◆ Exercise prompt: Put the items starting at the line containing "Confirm the list" and ending at the line containing "point(10,8)" into a Markdown table with the columns Row and Line. Number each line and skip any blank lines.
# start of Extracted entries
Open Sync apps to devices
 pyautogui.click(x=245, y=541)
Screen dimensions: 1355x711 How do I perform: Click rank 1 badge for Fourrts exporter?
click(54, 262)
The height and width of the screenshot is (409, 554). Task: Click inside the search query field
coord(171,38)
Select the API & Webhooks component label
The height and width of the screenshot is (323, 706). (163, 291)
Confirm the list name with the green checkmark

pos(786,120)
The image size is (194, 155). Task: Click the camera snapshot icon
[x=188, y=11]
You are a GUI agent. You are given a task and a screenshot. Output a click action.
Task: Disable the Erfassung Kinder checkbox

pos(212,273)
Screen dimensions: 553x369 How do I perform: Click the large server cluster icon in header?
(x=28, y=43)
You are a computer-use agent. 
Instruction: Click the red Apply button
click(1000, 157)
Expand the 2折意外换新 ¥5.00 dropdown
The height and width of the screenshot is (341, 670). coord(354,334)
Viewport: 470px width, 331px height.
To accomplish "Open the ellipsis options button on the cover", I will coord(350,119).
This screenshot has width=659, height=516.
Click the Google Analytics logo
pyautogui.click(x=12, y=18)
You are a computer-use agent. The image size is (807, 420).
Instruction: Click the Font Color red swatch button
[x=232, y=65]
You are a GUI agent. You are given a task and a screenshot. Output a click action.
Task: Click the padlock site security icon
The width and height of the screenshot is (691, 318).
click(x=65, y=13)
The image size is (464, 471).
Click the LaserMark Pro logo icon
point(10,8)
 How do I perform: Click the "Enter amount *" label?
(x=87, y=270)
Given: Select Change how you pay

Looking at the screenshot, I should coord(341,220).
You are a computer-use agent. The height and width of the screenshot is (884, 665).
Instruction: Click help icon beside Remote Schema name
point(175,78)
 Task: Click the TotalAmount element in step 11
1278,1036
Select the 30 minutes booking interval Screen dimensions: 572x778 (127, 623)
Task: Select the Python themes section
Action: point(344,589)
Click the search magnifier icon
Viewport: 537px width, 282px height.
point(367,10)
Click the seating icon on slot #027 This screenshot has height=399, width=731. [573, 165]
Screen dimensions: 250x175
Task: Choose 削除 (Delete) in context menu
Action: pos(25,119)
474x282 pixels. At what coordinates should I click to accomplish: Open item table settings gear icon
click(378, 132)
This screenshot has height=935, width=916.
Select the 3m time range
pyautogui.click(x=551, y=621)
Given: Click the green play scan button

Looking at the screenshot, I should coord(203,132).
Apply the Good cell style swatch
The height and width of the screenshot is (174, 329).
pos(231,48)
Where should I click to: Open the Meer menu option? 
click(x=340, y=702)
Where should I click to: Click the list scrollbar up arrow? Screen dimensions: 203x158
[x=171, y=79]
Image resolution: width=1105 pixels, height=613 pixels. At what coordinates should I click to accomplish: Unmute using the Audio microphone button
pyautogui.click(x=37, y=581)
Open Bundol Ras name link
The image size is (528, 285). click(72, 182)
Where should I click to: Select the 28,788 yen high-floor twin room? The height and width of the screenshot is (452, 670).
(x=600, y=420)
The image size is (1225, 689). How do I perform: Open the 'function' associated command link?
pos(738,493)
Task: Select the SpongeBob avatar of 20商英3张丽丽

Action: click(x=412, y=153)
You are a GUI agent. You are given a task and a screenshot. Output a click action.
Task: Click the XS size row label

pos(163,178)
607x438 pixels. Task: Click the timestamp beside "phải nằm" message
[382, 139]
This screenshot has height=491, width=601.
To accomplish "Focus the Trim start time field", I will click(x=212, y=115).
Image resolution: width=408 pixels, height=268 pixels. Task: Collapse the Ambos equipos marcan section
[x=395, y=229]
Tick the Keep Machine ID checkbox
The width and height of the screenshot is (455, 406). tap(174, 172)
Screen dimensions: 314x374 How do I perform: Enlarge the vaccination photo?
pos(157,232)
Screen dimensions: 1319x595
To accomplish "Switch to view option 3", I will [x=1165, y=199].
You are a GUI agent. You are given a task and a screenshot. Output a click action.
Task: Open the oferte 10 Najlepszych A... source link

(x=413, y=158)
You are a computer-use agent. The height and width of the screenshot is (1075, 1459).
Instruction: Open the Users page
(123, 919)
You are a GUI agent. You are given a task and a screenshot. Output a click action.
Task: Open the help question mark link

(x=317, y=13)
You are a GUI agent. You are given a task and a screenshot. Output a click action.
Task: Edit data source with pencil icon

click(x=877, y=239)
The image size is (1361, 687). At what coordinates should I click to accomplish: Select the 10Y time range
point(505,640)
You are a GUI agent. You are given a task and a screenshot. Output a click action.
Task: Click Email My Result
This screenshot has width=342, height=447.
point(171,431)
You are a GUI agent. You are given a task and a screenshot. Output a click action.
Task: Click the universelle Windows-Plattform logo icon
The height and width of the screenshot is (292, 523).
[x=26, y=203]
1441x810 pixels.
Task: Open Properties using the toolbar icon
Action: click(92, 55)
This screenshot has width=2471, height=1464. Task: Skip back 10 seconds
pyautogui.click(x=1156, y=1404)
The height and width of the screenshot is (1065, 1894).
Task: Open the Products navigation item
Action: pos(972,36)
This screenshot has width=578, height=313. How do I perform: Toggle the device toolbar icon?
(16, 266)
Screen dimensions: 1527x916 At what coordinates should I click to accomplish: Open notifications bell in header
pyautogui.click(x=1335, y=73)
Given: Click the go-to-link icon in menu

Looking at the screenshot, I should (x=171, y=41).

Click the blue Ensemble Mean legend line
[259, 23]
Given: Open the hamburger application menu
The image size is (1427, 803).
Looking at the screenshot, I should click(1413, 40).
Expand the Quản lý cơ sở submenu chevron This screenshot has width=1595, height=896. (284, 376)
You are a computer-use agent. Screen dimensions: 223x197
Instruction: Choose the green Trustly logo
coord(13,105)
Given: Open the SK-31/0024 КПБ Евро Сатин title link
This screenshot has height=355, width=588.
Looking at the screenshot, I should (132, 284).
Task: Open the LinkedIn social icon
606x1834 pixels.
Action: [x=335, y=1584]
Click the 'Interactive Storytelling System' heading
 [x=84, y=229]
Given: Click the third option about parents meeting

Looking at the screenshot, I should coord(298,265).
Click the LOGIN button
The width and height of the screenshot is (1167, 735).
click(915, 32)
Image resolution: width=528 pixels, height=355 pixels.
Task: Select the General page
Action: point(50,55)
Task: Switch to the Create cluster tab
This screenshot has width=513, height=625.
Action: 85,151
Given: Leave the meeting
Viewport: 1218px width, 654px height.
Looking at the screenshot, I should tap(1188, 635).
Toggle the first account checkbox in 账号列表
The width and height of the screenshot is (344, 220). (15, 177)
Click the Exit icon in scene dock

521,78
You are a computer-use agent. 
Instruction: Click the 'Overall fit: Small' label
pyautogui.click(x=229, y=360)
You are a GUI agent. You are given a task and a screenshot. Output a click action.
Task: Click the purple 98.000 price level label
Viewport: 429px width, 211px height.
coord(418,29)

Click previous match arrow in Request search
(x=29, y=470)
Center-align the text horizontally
# end of Extracted entries
◆ Answer to the problem:
| Row | Line |
|---|---|
| 1 | Confirm the list name with the green checkmark |
| 2 | pos(786,120) |
| 3 | The image size is (194, 155). Task: Click the camera snapshot icon |
| 4 | [x=188, y=11] |
| 5 | You are a GUI agent. You are given a task and a screenshot. Output a click action. |
| 6 | Task: Disable the Erfassung Kinder checkbox |
| 7 | pos(212,273) |
| 8 | Screen dimensions: 553x369 How do I perform: Click the large server cluster icon in header? |
| 9 | (x=28, y=43) |
| 10 | You are a computer-use agent.  |
| 11 | Instruction: Click the red Apply button |
| 12 | click(1000, 157) |
| 13 | Expand the 2折意外换新 ¥5.00 dropdown |
| 14 | The height and width of the screenshot is (341, 670). coord(354,334) |
| 15 | Viewport: 470px width, 331px height. |
| 16 | To accomplish "Open the ellipsis options button on the cover", I will coord(350,119). |
| 17 | This screenshot has width=659, height=516. |
| 18 | Click the Google Analytics logo |
| 19 | pyautogui.click(x=12, y=18) |
| 20 | You are a computer-use agent. The image size is (807, 420). |
| 21 | Instruction: Click the Font Color red swatch button |
| 22 | [x=232, y=65] |
| 23 | You are a GUI agent. You are given a task and a screenshot. Output a click action. |
| 24 | Task: Click the padlock site security icon |
| 25 | The width and height of the screenshot is (691, 318). |
| 26 | click(x=65, y=13) |
| 27 | The image size is (464, 471). |
| 28 | Click the LaserMark Pro logo icon |
| 29 | point(10,8) |